目的研究缺血预处理(IP)对缺血大鼠心肌的保护作用。方法将Wistar大鼠随机分为对照组(CON组)、缺血预处理组(IP组)、5-羟葵酸拮抗IP组(5HD+IP组),每组8只。建立Langendorff灌注模型,平衡灌注20min,全心缺血40 min,再灌注30 min,观察比较各组血流动力学变化;再灌注末取心肌并制备线粒体,电镜观察比较形态学改变;分离、测定线粒体游离钙浓度。结果IP组与对照组相比,能明显改善缺血再灌注大鼠心脏收缩功能,左室发展压(LVDP)有显著差异(P<0.01);缺血末、再灌注末线粒体游离钙浓度显著低于对照组(P<0.01);IP组明显改善心肌、线粒体显微结构。5HD+IP组与IP组比较,再灌注各时间点大鼠心脏收缩功能指标LVDP有显著性差异(P<0.01),缺血末、再灌注末线粒体游离钙浓度显著高于IP组(P<0.01);5HD+IP组心肌细胞、线粒体形态的保存明显比IP组差。结论①IP能改善缺血再灌注大鼠心肌的收缩功能,减少线粒体钙超载,保护心肌细胞和线粒体形态和结构的完整,产生心肌保护作用;②选择性线粒体钾通道拮抗剂5-羟葵酸能翻转缺血预处理的心肌保护作用;③缺血预处理的心肌保护机制可能是通过激活线粒体ATP敏感性钾通道,限制心肌线粒体钙超载,维护线粒体整体形态和功能的完整,产生心肌保护作用。

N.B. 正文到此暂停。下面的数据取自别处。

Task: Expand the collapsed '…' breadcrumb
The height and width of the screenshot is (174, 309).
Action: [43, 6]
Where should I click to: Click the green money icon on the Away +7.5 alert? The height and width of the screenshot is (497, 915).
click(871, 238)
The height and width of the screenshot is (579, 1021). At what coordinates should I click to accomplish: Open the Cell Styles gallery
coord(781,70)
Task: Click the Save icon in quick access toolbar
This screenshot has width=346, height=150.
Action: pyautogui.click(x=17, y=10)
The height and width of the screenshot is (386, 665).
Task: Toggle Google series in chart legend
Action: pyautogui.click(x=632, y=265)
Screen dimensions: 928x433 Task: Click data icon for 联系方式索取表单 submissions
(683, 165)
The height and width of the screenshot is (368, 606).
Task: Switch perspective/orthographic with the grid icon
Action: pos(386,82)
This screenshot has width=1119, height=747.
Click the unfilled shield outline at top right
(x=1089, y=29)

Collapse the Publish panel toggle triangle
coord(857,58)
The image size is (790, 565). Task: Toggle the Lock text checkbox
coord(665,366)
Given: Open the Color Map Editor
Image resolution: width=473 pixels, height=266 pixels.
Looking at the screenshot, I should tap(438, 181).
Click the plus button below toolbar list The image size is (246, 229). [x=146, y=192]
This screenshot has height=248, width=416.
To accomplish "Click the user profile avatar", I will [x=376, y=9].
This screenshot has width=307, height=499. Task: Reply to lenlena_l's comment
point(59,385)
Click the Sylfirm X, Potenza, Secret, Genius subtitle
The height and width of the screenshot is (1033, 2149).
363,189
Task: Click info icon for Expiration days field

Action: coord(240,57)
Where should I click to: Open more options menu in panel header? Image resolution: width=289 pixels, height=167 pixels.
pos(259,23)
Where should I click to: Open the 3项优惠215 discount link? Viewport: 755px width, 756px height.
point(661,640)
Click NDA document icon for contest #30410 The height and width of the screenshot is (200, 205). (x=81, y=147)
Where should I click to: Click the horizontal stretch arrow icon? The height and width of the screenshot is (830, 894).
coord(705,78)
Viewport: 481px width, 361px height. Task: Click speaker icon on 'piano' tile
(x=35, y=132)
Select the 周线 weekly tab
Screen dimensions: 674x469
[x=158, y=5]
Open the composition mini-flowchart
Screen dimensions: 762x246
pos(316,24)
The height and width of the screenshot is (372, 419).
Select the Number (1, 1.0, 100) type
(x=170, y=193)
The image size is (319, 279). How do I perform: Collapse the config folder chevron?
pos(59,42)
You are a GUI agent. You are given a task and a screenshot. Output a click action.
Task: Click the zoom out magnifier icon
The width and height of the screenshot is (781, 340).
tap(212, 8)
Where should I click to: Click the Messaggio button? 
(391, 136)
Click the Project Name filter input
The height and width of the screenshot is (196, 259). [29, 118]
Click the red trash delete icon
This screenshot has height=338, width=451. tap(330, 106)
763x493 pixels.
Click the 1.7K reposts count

Objective To study the cardioprotection of ischemic preconditioning. Methods Wistar rats were randomly divided into 3 groups( n = 8 each group):control group (CON) , Ischemic preconditioning group (IP)and 5 - HD (5 - hydroxyde-canoic acid) antagonized IP group(5 - HD + IP). The rat heart isolated was mounted on a Langendorff apparatus and was perfused for 20 min at 37℃ for equilibrium. Ischemic reperfusion injury was produced after 40 - min ischemia and 30 - min reper-fusion. Results The LVDP, LVEDP and mitochondrial calcium, all were less affected in IP than in CON group (P <0.01). The myocardial and mitochondrial ultrastructures were also better preserved in the IP group. When comparison was made between 5 - HD + IP group and IP group, the increase of LVEDP, the lowering of LVDP and the increase of calcium content, were more marked in the former than in the latter (P < 0.01); the preservation of myocardial ultrastructures was also poor in the former. Conclusions ①Ischenmic preconditioning can protect the rat heart from ischemia - reperfusion injury by reducing mitochondrial calcium, improving myocardial systolic function and preserving the myocardial and mitochondrial structures. ②The selective ATP sensitive potassium channel antagonist 5 - hydroxydecanoic acid can reverse the cardioprotective effects of IP.③The mechanism of the cardioprotection of IP may be to activate mitochondrial ATP sensitive potassium channel so as to limit the overload of mitochondrial calcium and to preserve the integrity of mitochondrial structure and function.